Les condensats forment le second front. Une évacuation qui ruisselle sur la façade tache l’enduit, alimente les mousses et finit par occuper une assemblée générale entière. Le raccordement à une descente d’eaux pluviales existante, quand le règlement l’autorise, règle la question définitivement.

Préparer le passage en assemblée sans y perdre une saison

Une demande de climatisation individuelle se prépare comme n’importe quelle autorisation de travaux privatifs. Le dossier gagne à contenir un descriptif technique de l’appareil, un plan ou un photomontage d’implantation, la puissance acoustique déclarée par le fabricant et l’engagement de remise en état en cas de dépose.

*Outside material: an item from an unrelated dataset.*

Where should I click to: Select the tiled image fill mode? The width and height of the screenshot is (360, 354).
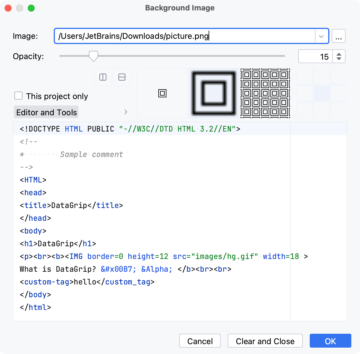pyautogui.click(x=265, y=93)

La question doit parvenir au syndic assez tôt pour figurer à l’ordre du jour, dont les règles de composition sont détaillées dans notre article sur la préparation de la convocation. Une résolution rédigée précisément, mentionnant l’emplacement exact et le modèle retenu, résiste mieux qu’une autorisation vague que chaque copropriétaire interprétera ensuite à sa façon.

Pour un bien loué, la question de l’imputation se pose dès la mise en service : la ligne de partage entre entretien courant et renouvellement figure dans notre article sur les charges récupérables sur le locataire.

Prochaine étape concrète : relire la partie du règlement de copropriété consacrée aux parties communes et à l’aspect extérieur, puis adresser au syndic une demande écrite accompagnée du descriptif, au moins deux mois avant la date prévisible de l’assemblée.